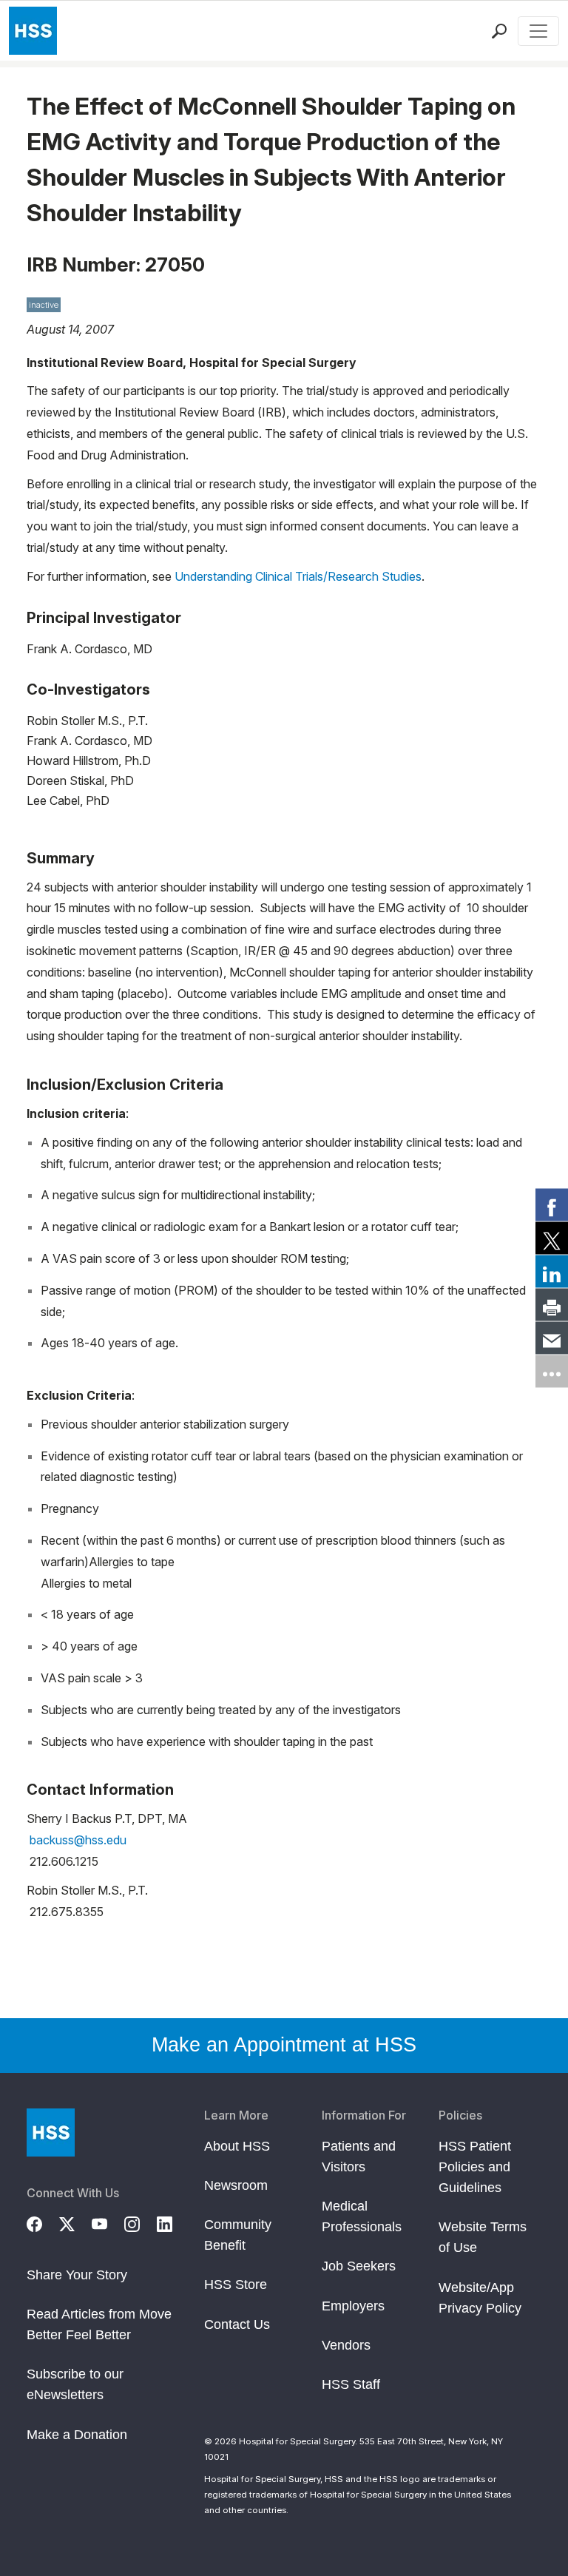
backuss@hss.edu (78, 1839)
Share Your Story (77, 2275)
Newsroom (236, 2185)
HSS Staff (351, 2384)
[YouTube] (108, 2222)
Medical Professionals (362, 2216)
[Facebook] (43, 2222)
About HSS (237, 2146)
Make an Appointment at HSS (284, 2045)
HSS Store (235, 2284)
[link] (551, 1205)
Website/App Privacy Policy (480, 2298)
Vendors (346, 2345)
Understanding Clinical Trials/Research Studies (298, 576)
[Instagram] (140, 2222)
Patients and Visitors (359, 2156)
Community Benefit (237, 2235)
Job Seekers (359, 2266)
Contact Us (237, 2324)
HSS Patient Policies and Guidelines (475, 2167)
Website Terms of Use (483, 2237)
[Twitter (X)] (75, 2222)
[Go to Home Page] (51, 2132)
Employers (353, 2306)
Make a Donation (77, 2434)
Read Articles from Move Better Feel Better (99, 2324)
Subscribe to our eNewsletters (75, 2384)
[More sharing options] (551, 1371)
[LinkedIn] (173, 2222)
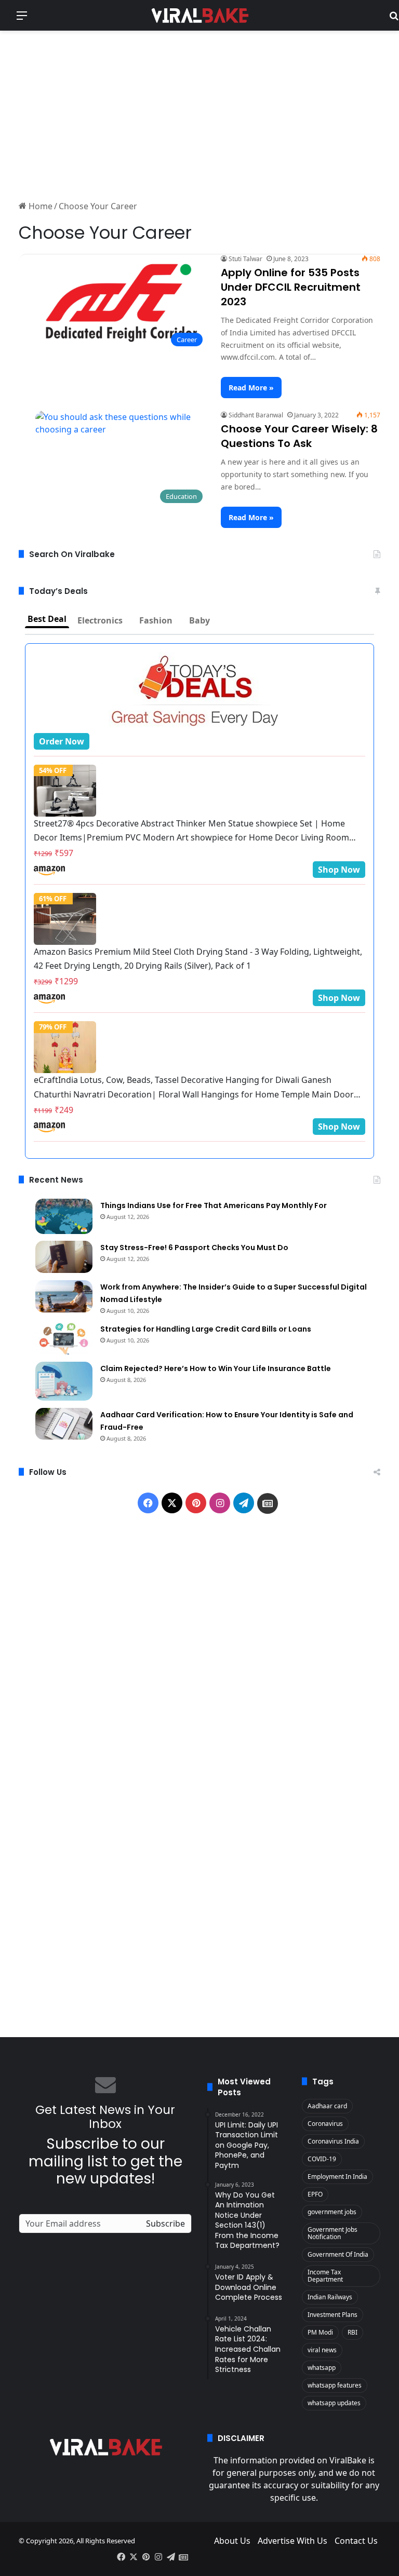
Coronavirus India (333, 2141)
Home (39, 206)
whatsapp (322, 2367)
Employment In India (337, 2176)
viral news (322, 2349)
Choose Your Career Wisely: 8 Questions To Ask (299, 436)
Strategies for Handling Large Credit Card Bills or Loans (205, 1329)
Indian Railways (330, 2297)
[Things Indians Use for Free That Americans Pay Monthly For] (63, 1216)
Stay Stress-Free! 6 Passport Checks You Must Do (194, 1247)
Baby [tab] (199, 620)
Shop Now (339, 869)
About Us (232, 2540)
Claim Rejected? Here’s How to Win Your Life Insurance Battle (215, 1368)
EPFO (315, 2194)
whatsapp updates (334, 2402)
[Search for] (394, 19)
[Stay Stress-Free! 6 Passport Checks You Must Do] (63, 1257)
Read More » (251, 387)
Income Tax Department (325, 2276)
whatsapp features (335, 2385)
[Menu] (22, 19)
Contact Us (356, 2540)
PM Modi (320, 2332)
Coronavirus (325, 2123)
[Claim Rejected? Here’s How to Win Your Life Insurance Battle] (63, 1381)
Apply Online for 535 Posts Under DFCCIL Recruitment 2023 (291, 287)
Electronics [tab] (100, 620)
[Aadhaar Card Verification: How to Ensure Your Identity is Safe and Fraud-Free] (63, 1424)
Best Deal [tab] (47, 619)
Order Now (61, 741)
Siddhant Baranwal (256, 415)
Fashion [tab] (155, 620)
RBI (352, 2332)
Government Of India (338, 2254)
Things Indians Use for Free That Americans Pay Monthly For (213, 1205)
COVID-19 (322, 2158)
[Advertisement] (199, 113)
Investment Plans (332, 2314)
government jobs (332, 2211)
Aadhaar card (327, 2106)
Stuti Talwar (245, 258)
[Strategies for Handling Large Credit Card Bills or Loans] (63, 1338)
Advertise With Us (292, 2540)
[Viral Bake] (199, 15)
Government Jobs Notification (332, 2233)
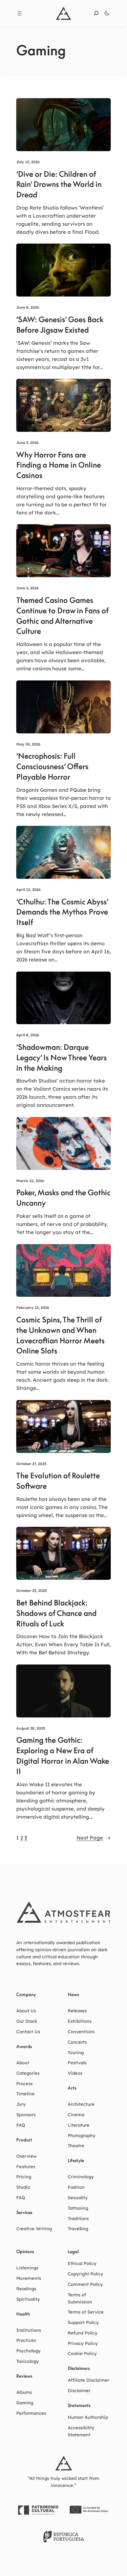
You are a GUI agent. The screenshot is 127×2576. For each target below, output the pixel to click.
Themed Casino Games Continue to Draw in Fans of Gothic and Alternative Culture (62, 615)
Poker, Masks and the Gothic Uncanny (63, 1198)
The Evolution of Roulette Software (58, 1481)
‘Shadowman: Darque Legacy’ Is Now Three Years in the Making (61, 1057)
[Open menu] (19, 13)
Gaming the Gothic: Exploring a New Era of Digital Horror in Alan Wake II (62, 1755)
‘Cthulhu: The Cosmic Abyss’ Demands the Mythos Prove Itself (62, 912)
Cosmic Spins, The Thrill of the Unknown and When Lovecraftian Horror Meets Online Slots (60, 1335)
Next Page (94, 1838)
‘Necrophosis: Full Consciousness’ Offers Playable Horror (52, 766)
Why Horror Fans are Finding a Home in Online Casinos (58, 465)
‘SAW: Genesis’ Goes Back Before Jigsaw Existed (59, 325)
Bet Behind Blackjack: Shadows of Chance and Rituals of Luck (56, 1613)
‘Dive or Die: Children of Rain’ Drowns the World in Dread (59, 184)
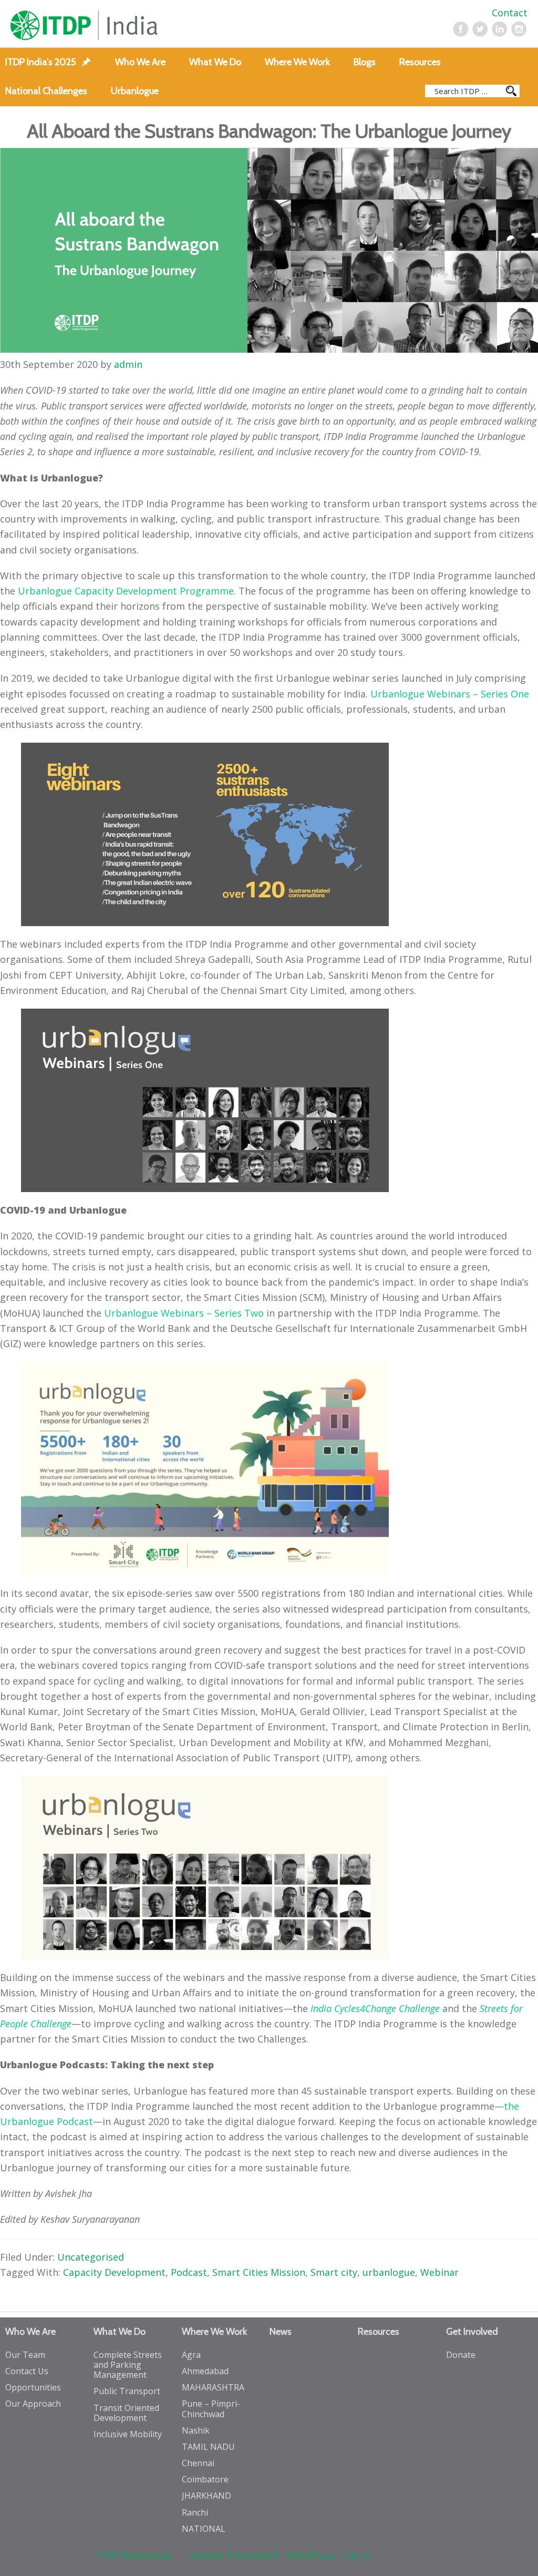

> **Aim of the exercise**: Please reproduce the records above exactly and leave any picture behind.

> **The completed task**:
backuss@hss.edu (78, 1839)
Share Your Story (77, 2275)
Newsroom (236, 2185)
HSS Staff (351, 2384)
[YouTube] (108, 2222)
Medical Professionals (362, 2216)
[Facebook] (43, 2222)
About HSS (237, 2146)
Make an Appointment at HSS (284, 2045)
HSS Store (235, 2284)
[link] (551, 1205)
Website/App Privacy Policy (480, 2298)
Vendors (346, 2345)
Understanding Clinical Trials/Research Studies (298, 576)
[Instagram] (140, 2222)
Patients and Visitors (359, 2156)
Community Benefit (237, 2235)
Job Seekers (359, 2266)
Contact Us (237, 2324)
HSS Patient Policies and Guidelines (475, 2167)
Website Terms of Use (483, 2237)
[Twitter (X)] (75, 2222)
[Go to Home Page] (51, 2132)
Employers (353, 2306)
Make a Donation (77, 2434)
Read Articles from Move Better Feel Better (99, 2324)
Subscribe to our eNewsletters (75, 2384)
[More sharing options] (551, 1371)
[LinkedIn] (173, 2222)
Coronavirus India (333, 2141)
Home (39, 206)
whatsapp (322, 2367)
Employment In India (337, 2176)
viral news (322, 2349)
Choose Your Career Wisely: 8 Questions To Ask (299, 436)
Strategies for Handling Large Credit Card Bills or Loans (205, 1329)
Indian Railways (330, 2297)
[Things Indians Use for Free That Americans Pay Monthly For] (63, 1216)
Stay Stress-Free! 6 Passport Checks You Must Do (194, 1247)
Baby [tab] (199, 620)
Shop Now (339, 869)
About Us (232, 2540)
Claim Rejected? Here’s How to Win Your Life Insurance Battle (215, 1368)
EPFO (315, 2194)
whatsapp updates (334, 2402)
[Search for] (394, 19)
[Stay Stress-Free! 6 Passport Checks You Must Do] (63, 1257)
Read More » (251, 387)
Income Tax Department (325, 2276)
whatsapp features (335, 2385)
[Menu] (22, 19)
Contact Us (356, 2540)
PM Modi (320, 2332)
Coronavirus (325, 2123)
[Claim Rejected? Here’s How to Win Your Life Insurance Battle] (63, 1381)
Apply Online for 535 Posts Under DFCCIL Recruitment 2023 (291, 287)
Electronics [tab] (100, 620)
[Aadhaar Card Verification: How to Ensure Your Identity is Safe and Fraud-Free] (63, 1424)
Best Deal [tab] (47, 619)
Order Now (61, 741)
Siddhant Baranwal (256, 415)
Fashion [tab] (155, 620)
RBI (352, 2332)
Government Of India (338, 2254)
Things Indians Use for Free That Americans Pay Monthly For (213, 1205)
COVID-19 (322, 2158)
[Advertisement] (199, 113)
Investment Plans (332, 2314)
government jobs (332, 2211)
Aadhaar card (327, 2106)
Stuti Talwar (245, 258)
[Strategies for Handling Large Credit Card Bills or Loans] (63, 1338)
Advertise With Us (292, 2540)
[Viral Bake] (199, 15)
Government Jobs Notification (332, 2233)
You are a GUI agent. The screenshot is 127×2576. For each target below, output the pixel to click.
Themed Casino Games Continue to Draw in Fans of Gothic and Alternative Culture (62, 615)
Poker, Masks and the Gothic Uncanny (63, 1198)
The Evolution of Roulette Software (58, 1481)
‘Shadowman: Darque Legacy’ Is Now Three Years in the Making (61, 1057)
[Open menu] (19, 13)
Gaming the Gothic: Exploring a New Era of Digital Horror in Alan Wake II (62, 1755)
‘Cthulhu: The Cosmic Abyss’ Demands the Mythos Prove Itself (62, 912)
Cosmic Spins, The Thrill of the Unknown and When Lovecraftian Horror Meets Online Slots (60, 1335)
Next Page (94, 1838)
‘Necrophosis: Full Consciousness’ Offers Playable Horror (52, 766)
Why Horror Fans are Finding a Home in Online Casinos (58, 465)
‘SAW: Genesis’ Goes Back Before Jigsaw Existed (59, 325)
Bet Behind Blackjack: Shadows of Chance and Rituals of Luck (56, 1613)
‘Dive or Die: Children of Rain’ Drowns the World in Dread (59, 184)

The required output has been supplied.